For many software developers on the Windows platform, Visual Studio is synonymous with C# programming. Developers who have spent much of their professional lives in Microsoft's popular IDE can't imagine using anything else. Fortunately, Xamarin makes it possible for these developers to reach every major mobile platform without having to leave the comfort of their favorite development environment.
Xamarin 2.0, released earlier this year, introduced support for building Xamarin.iOS applications in Visual Studio. Alongside Xamarin's existing Android support, the Xamarin 2.0 release makes it possible for developers to use Visual Studio for projects that span iOS, Android, and Windows—all from one solution, coding in one programming language, with one IDE.
This blog post will give you a concise introduction to Xamarin.iOS development in Visual Studio—it will walk through some of the key features and give you an inside inside look at some of the best practices and recommended workflows.

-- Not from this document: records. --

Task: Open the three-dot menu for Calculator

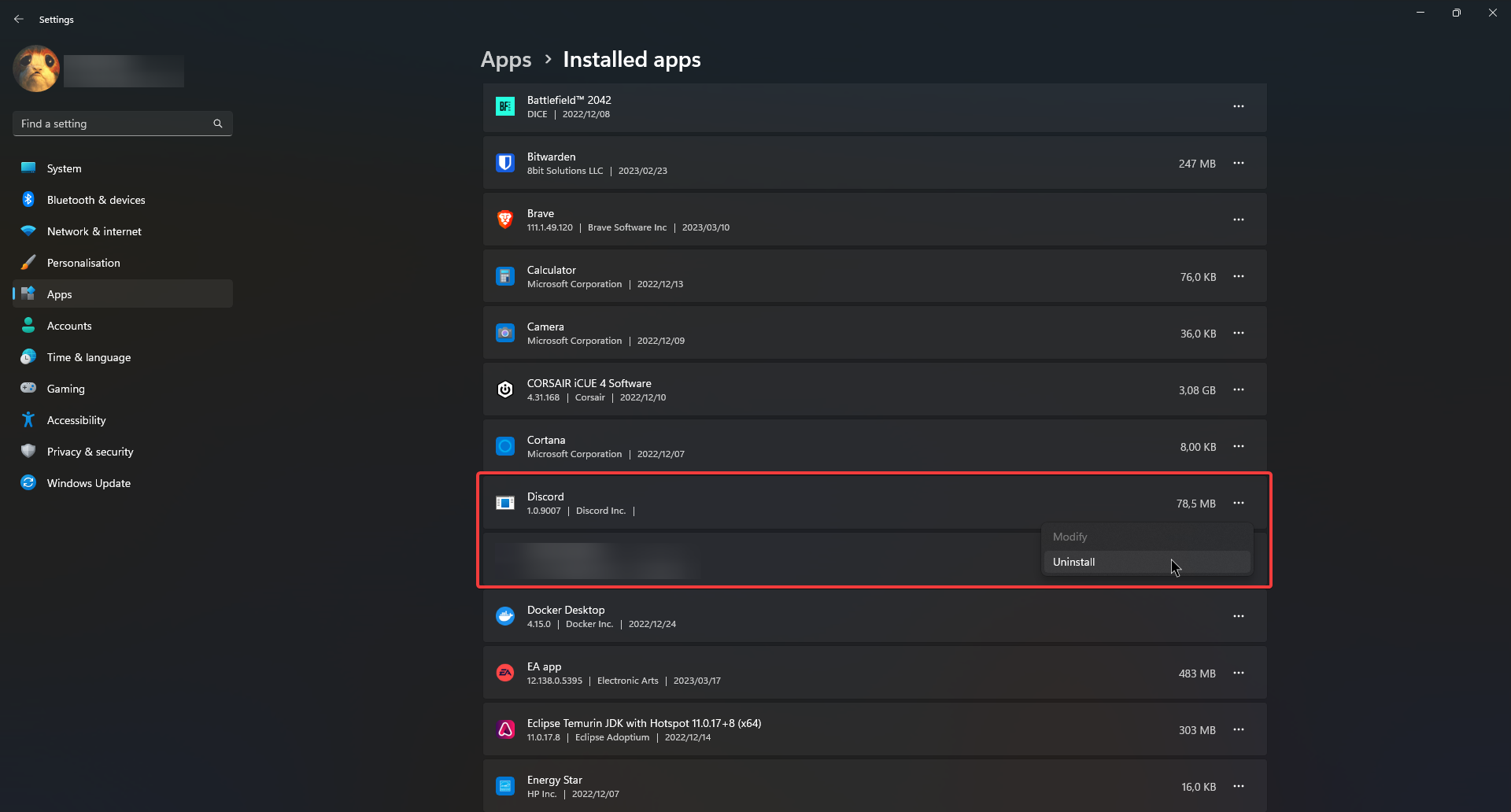Action: (x=1238, y=276)
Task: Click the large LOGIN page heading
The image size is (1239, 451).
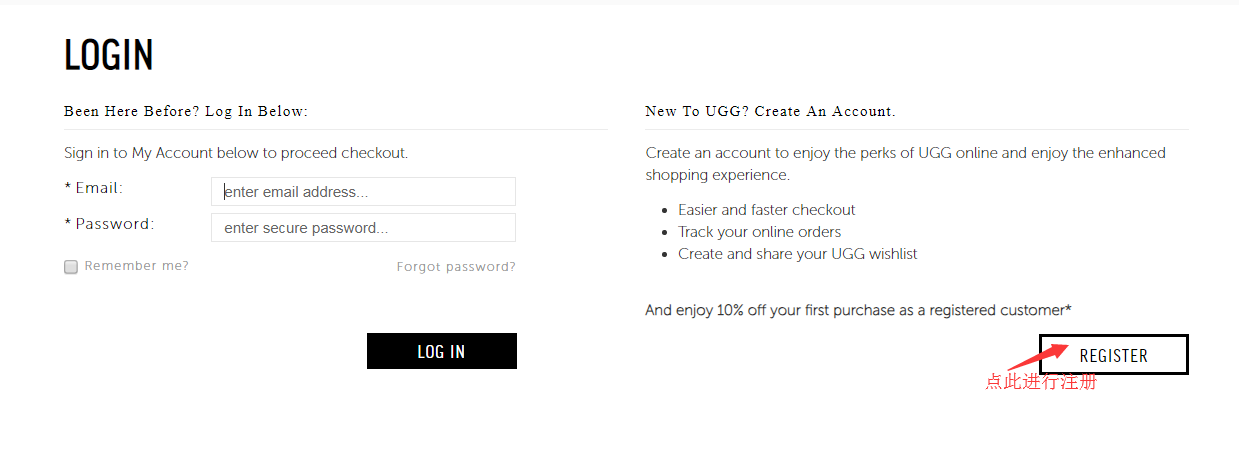Action: pyautogui.click(x=109, y=56)
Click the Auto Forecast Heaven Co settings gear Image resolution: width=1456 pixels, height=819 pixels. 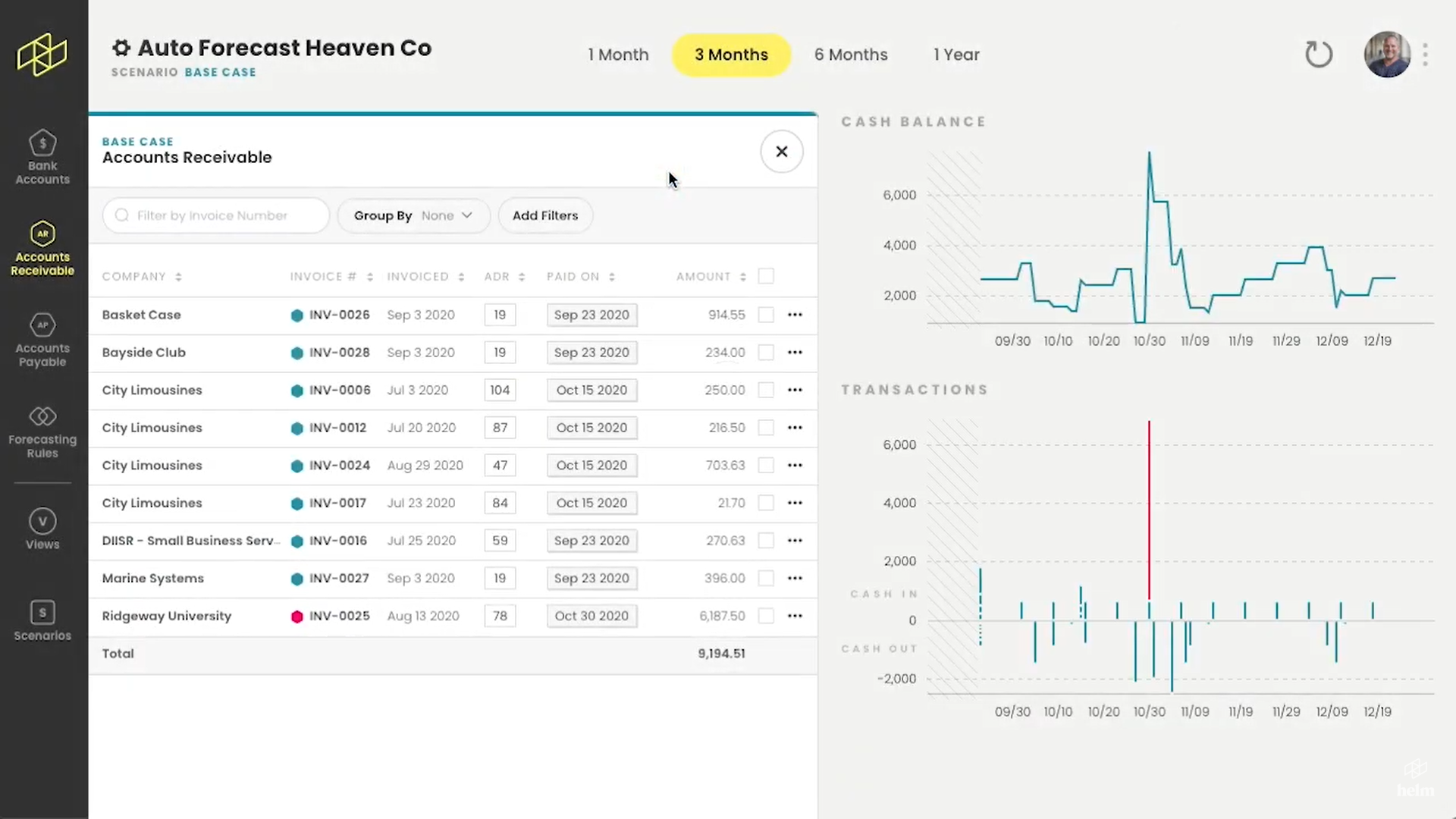click(x=121, y=47)
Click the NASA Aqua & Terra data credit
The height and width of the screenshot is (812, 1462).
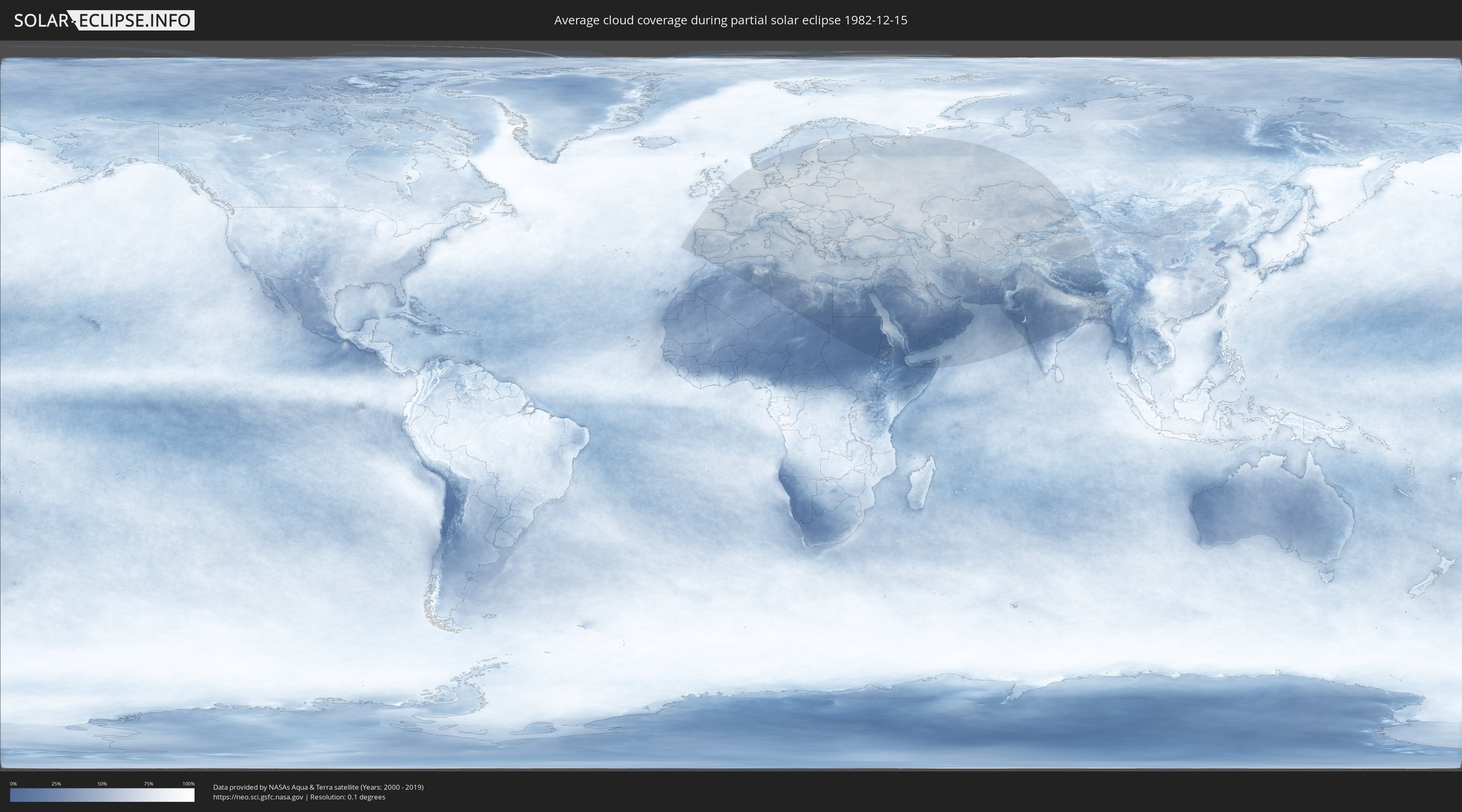point(318,787)
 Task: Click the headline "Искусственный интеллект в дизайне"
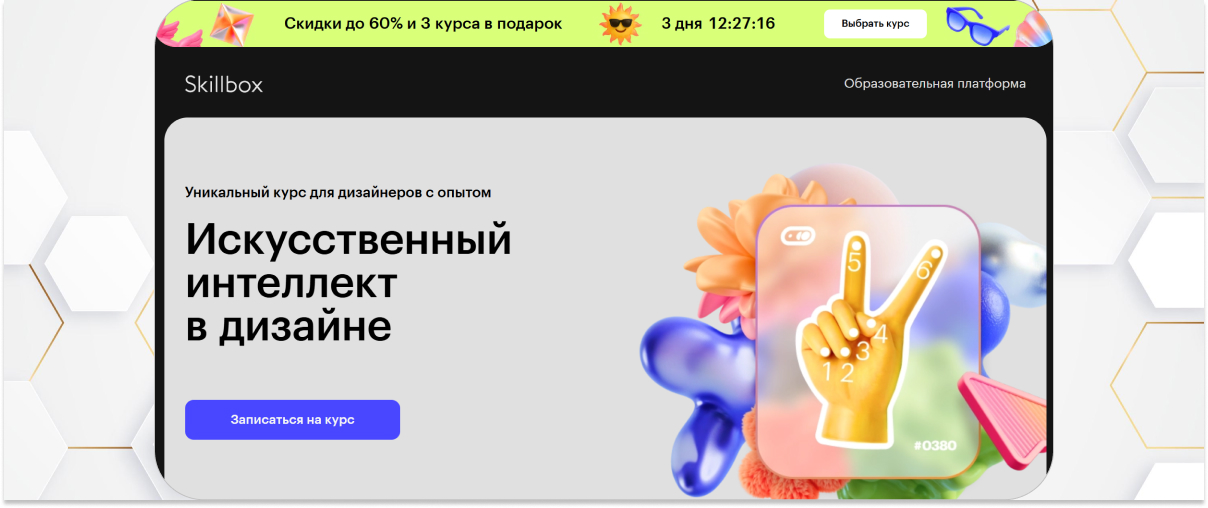tap(348, 283)
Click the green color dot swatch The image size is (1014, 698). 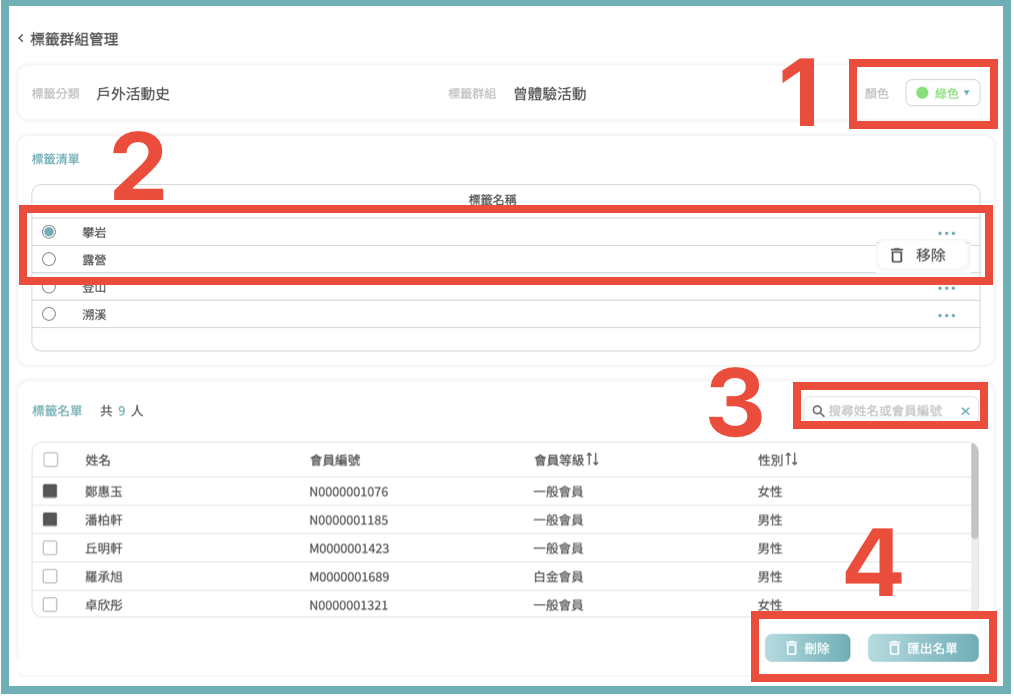pyautogui.click(x=922, y=93)
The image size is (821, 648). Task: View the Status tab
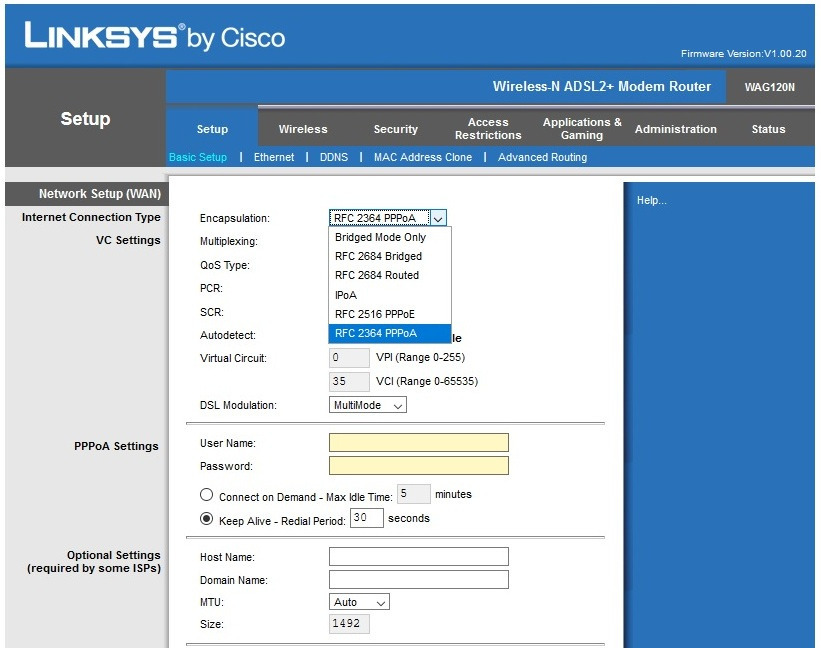pyautogui.click(x=768, y=129)
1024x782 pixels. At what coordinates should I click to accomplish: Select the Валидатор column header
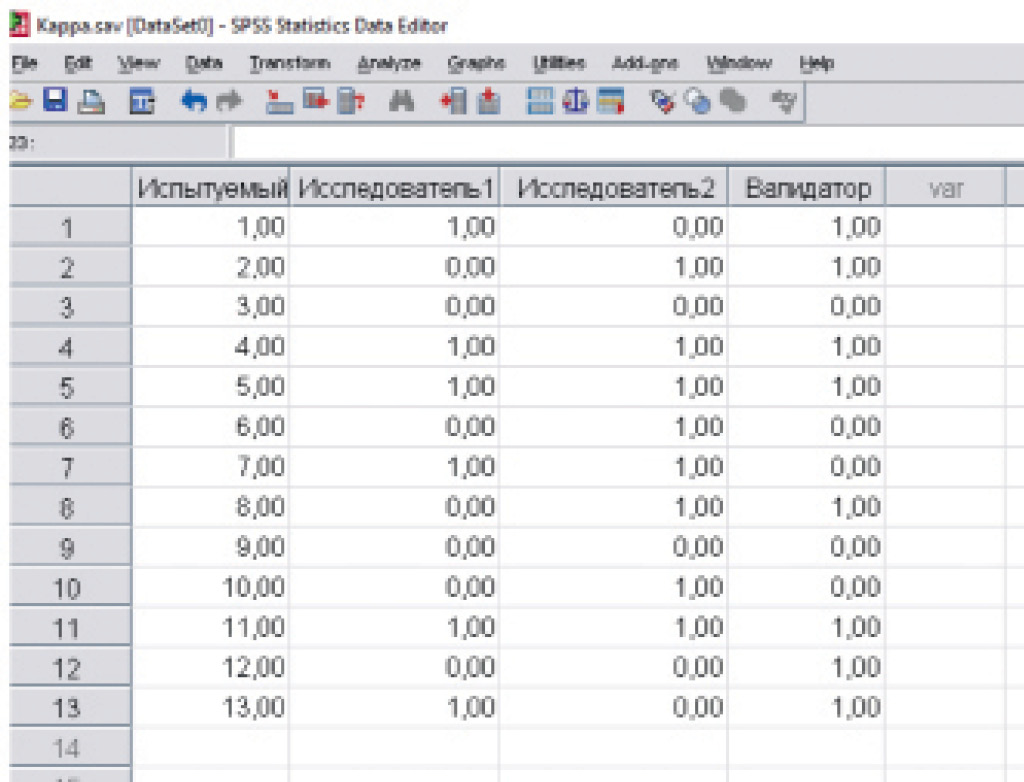806,188
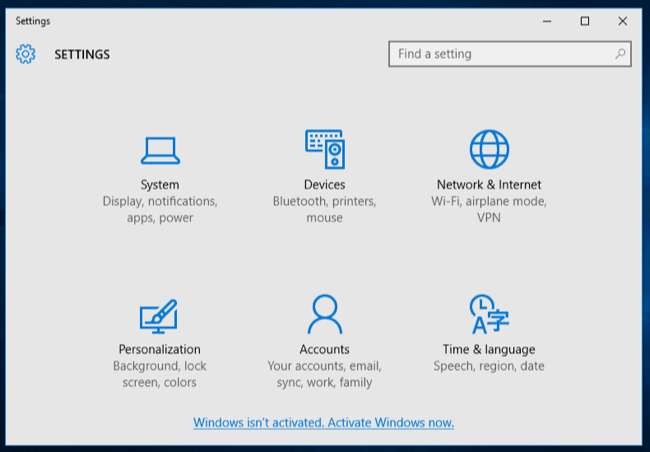Follow the Activate Windows now link

324,423
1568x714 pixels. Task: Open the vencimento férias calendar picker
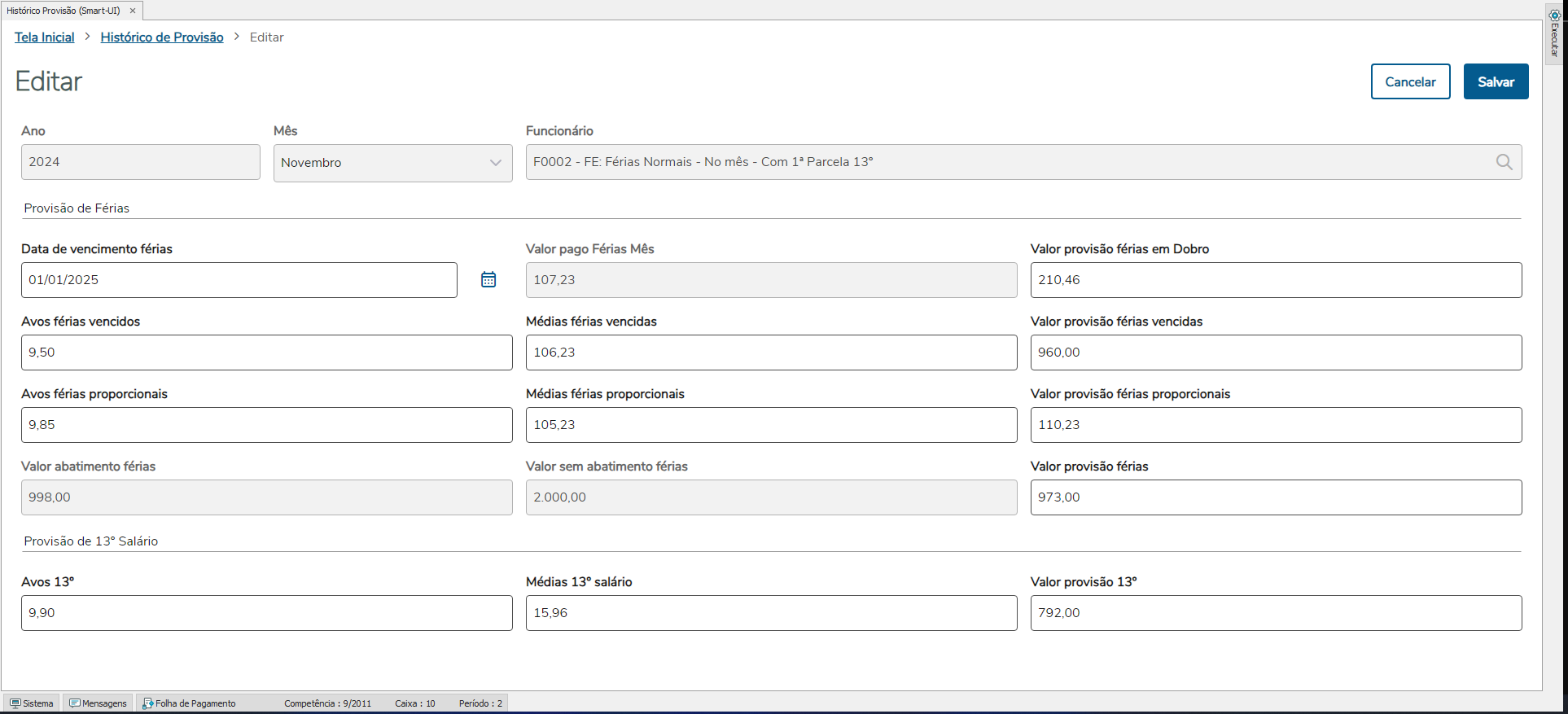[488, 280]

Configuring Visual Studio for iOS development
Xamarin.iOS for Visual Studio makes it possible to develop iOS applications on Windows, but you will still need a Mac in order to compile and run the code. Xamarin's Visual Studio extension communicates with your Mac over the local network, using it as a build server. Xamarin's network build system is easy to configure and enable. The build service, which runs in the background on a Mac, comes bundled with the Xamarin installer for OS X.